▸ **Exercise brief**: Write out, word for word, the items from the line containing "Expand the Text" through the line containing "Action: click(670, 101)", including both of those lines.

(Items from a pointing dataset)
--- START ---
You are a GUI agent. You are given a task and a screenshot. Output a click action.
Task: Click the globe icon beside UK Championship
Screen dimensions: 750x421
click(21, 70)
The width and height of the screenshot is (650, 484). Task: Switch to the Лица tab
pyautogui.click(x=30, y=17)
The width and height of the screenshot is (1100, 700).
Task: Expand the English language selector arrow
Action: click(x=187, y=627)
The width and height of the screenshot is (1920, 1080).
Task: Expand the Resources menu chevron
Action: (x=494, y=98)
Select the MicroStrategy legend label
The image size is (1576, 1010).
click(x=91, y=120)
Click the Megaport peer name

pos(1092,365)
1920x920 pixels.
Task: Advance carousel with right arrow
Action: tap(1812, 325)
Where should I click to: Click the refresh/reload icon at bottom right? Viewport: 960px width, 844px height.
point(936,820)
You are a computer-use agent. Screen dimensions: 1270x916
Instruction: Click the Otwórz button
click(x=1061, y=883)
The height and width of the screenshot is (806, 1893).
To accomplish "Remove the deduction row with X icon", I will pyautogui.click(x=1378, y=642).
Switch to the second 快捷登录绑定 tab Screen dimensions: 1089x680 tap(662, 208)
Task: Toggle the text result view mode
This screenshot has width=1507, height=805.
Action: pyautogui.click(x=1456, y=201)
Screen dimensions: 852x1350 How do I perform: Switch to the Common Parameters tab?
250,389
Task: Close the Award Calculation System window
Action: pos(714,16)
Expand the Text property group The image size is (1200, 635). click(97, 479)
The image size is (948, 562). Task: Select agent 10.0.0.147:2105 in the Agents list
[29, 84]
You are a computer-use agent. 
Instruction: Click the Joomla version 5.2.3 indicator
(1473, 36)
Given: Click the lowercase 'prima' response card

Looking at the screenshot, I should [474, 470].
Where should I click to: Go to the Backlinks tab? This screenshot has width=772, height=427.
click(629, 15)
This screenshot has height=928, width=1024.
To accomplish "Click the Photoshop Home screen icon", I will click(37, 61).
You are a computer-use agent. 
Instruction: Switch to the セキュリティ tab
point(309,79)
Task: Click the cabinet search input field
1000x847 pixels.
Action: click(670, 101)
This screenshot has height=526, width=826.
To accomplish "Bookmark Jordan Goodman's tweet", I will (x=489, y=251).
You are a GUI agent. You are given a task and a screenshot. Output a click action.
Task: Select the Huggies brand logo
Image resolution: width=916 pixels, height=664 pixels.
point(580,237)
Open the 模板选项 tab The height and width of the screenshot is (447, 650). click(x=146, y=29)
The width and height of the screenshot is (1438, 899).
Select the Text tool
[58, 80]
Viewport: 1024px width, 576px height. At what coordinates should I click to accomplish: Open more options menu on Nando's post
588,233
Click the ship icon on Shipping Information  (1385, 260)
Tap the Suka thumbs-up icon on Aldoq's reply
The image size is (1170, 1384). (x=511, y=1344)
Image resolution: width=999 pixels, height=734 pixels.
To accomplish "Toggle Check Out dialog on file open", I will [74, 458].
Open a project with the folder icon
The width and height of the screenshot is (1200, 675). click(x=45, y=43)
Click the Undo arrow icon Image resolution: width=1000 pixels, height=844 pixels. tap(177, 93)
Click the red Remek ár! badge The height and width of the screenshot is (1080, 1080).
--- END ---
▸ **Response for this exercise**:
Expand the Text property group The image size is (1200, 635). click(97, 479)
The image size is (948, 562). Task: Select agent 10.0.0.147:2105 in the Agents list
[29, 84]
You are a computer-use agent. 
Instruction: Click the Joomla version 5.2.3 indicator
(1473, 36)
Given: Click the lowercase 'prima' response card

Looking at the screenshot, I should [474, 470].
Where should I click to: Go to the Backlinks tab? This screenshot has width=772, height=427.
click(629, 15)
This screenshot has height=928, width=1024.
To accomplish "Click the Photoshop Home screen icon", I will click(37, 61).
You are a computer-use agent. 
Instruction: Switch to the セキュリティ tab
point(309,79)
Task: Click the cabinet search input field
1000x847 pixels.
Action: click(670, 101)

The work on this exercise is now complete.